Give back, word for word, the lines in the listing below from the one holding "E Gift Card (195, 534)" down to the one holding "group photos (99, 244)", both ends included.
━━━ Data for this task
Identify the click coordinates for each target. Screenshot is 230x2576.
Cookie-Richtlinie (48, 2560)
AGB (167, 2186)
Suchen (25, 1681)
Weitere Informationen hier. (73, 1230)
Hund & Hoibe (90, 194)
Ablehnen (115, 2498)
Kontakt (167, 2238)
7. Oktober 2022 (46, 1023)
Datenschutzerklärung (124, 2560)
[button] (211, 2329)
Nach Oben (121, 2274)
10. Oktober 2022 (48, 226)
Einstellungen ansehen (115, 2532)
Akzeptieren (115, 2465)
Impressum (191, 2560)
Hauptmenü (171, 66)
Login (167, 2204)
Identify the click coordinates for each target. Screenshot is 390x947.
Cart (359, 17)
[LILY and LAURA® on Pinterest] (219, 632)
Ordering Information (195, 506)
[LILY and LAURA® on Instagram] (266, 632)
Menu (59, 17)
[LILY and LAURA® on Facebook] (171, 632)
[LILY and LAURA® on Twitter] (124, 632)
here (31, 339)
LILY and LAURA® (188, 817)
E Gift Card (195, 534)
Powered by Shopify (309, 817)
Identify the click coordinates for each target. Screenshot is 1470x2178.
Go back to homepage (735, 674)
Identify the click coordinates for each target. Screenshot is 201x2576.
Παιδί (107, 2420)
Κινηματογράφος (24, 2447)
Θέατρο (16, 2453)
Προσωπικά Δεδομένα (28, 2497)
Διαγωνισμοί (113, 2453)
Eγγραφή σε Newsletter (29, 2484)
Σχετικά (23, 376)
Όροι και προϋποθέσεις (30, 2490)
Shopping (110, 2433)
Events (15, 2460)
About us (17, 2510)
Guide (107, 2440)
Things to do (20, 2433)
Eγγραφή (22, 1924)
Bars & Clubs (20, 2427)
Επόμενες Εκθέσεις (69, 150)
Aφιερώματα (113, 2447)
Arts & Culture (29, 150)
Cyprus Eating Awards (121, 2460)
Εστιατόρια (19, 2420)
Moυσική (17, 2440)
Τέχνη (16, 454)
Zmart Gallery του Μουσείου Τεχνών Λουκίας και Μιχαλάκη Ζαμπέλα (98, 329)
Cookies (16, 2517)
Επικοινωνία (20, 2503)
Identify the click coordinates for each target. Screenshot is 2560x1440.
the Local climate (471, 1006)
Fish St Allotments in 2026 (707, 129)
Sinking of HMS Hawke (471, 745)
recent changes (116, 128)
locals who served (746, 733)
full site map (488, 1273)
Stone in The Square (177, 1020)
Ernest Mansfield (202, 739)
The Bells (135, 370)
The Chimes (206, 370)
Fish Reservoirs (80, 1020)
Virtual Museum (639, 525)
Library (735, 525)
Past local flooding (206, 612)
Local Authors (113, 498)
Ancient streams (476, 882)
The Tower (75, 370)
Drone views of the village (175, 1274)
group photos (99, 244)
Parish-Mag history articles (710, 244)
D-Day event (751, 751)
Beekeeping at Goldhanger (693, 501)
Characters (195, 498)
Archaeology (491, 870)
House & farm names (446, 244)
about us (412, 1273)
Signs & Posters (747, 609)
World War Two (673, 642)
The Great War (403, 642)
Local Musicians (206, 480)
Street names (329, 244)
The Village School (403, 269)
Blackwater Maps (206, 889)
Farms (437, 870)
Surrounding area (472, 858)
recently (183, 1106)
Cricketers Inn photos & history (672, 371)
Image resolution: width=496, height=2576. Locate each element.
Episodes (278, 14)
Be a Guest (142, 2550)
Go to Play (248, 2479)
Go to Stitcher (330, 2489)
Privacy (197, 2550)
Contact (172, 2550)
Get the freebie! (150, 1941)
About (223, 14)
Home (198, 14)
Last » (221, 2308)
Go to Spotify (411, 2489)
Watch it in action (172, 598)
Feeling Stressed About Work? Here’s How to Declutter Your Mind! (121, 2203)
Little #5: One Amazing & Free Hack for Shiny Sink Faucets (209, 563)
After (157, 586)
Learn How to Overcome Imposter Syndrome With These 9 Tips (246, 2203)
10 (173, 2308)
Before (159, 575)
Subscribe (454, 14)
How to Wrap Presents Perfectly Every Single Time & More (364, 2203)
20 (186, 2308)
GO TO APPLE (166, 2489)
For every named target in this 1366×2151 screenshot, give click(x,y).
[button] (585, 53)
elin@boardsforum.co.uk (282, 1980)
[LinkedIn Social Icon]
━━━━━━
**Exercise result:**
E Gift Card (195, 534)
Powered by Shopify (309, 817)
Identify the click coordinates for each target. Screenshot is 1470x2178.
Go back to homepage (735, 674)
Identify the click coordinates for each target. Screenshot is 201x2576.
Παιδί (107, 2420)
Κινηματογράφος (24, 2447)
Θέατρο (16, 2453)
Προσωπικά Δεδομένα (28, 2497)
Διαγωνισμοί (113, 2453)
Eγγραφή σε Newsletter (29, 2484)
Σχετικά (23, 376)
Όροι και προϋποθέσεις (30, 2490)
Shopping (110, 2433)
Events (15, 2460)
About us (17, 2510)
Guide (107, 2440)
Things to do (20, 2433)
Eγγραφή (22, 1924)
Bars & Clubs (20, 2427)
Επόμενες Εκθέσεις (69, 150)
Aφιερώματα (113, 2447)
Arts & Culture (29, 150)
Cyprus Eating Awards (121, 2460)
Εστιατόρια (19, 2420)
Moυσική (17, 2440)
Τέχνη (16, 454)
Zmart Gallery του Μουσείου Τεχνών Λουκίας και Μιχαλάκη Ζαμπέλα (98, 329)
Cookies (16, 2517)
Επικοινωνία (20, 2503)
Identify the click coordinates for each target. Screenshot is 2560x1440.
the Local climate (471, 1006)
Fish St Allotments in 2026 (707, 129)
Sinking of HMS Hawke (471, 745)
recent changes (116, 128)
locals who served (746, 733)
full site map (488, 1273)
Stone in The Square (177, 1020)
Ernest Mansfield (202, 739)
The Bells (135, 370)
The Chimes (206, 370)
Fish Reservoirs (80, 1020)
Virtual Museum (639, 525)
Library (735, 525)
Past local flooding (206, 612)
Local Authors (113, 498)
Ancient streams (476, 882)
The Tower (75, 370)
Drone views of the village (175, 1274)
group photos (99, 244)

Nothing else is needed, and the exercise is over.